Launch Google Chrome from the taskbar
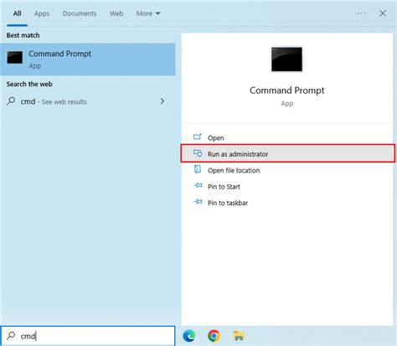 214,336
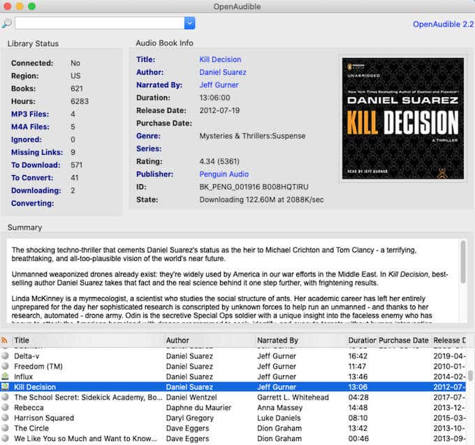Click the status circle beside Freedom (TM)
The width and height of the screenshot is (475, 445).
click(5, 366)
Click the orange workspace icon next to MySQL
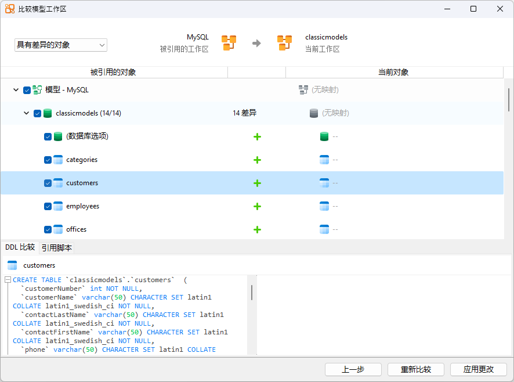The width and height of the screenshot is (514, 382). [229, 43]
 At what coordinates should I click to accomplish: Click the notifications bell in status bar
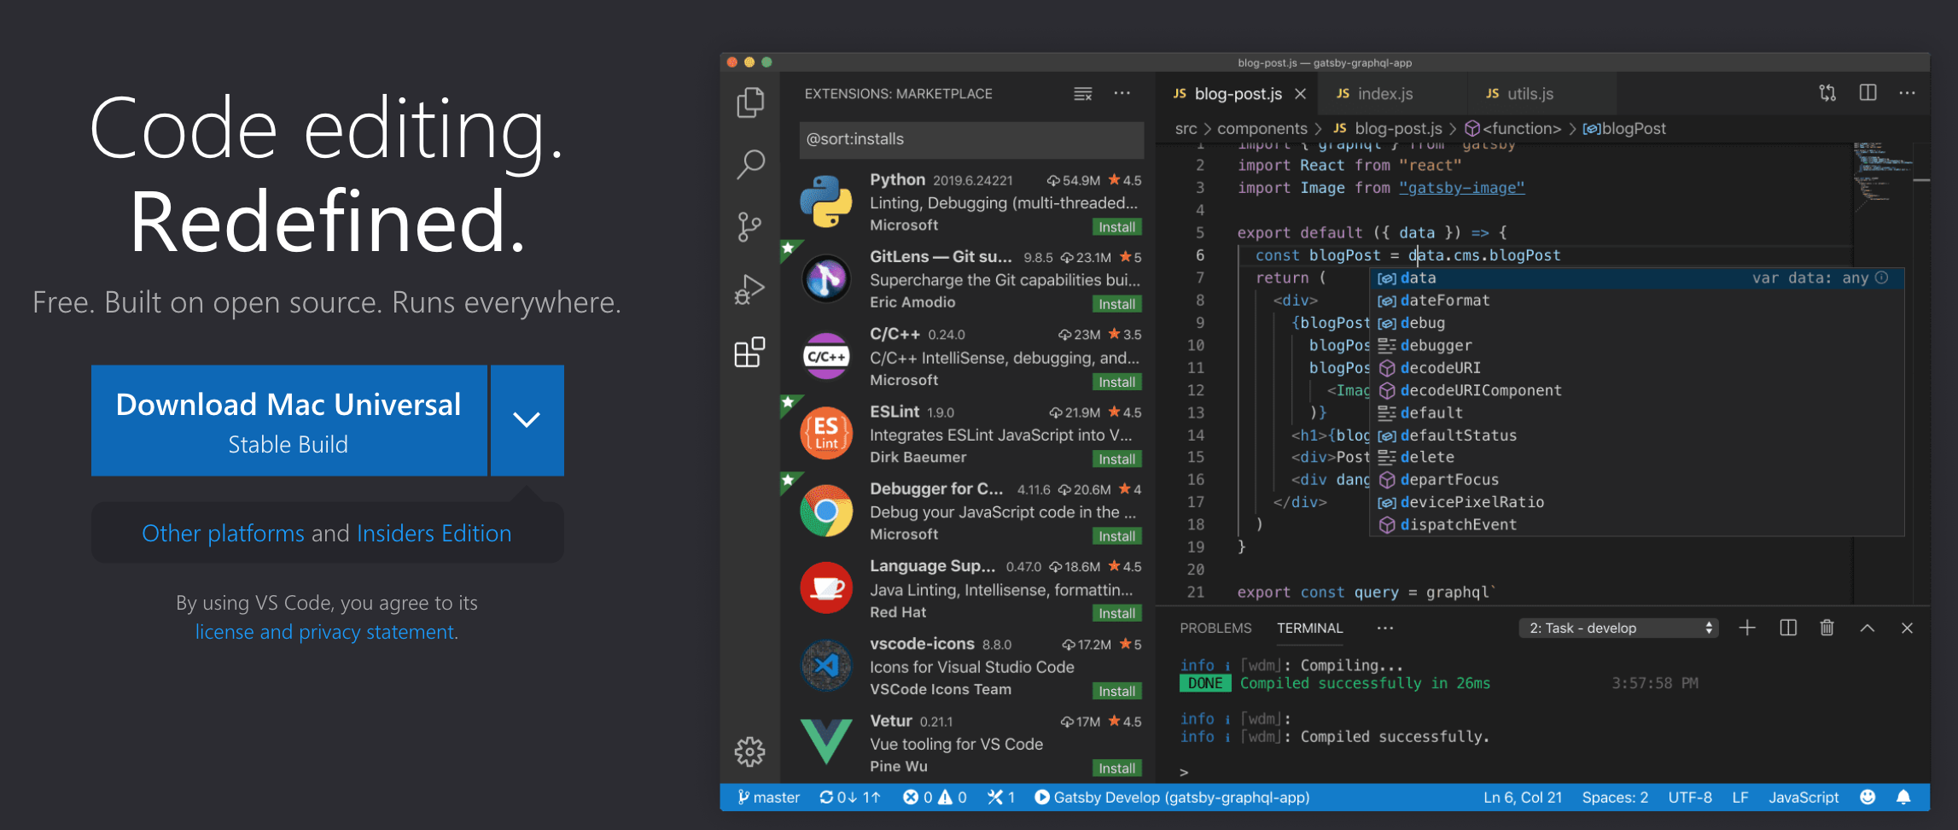[x=1903, y=798]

---

* [Given task] Copy the lines above word for word, but leave out the pictures.

* [Answer to the task]
Launch Google Chrome from the taskbar
 214,336
Click the status circle beside Freedom (TM)
The width and height of the screenshot is (475, 445).
click(5, 366)
Click the orange workspace icon next to MySQL
The width and height of the screenshot is (514, 382). [229, 43]
 At what coordinates should I click to accomplish: Click the notifications bell in status bar
[x=1903, y=798]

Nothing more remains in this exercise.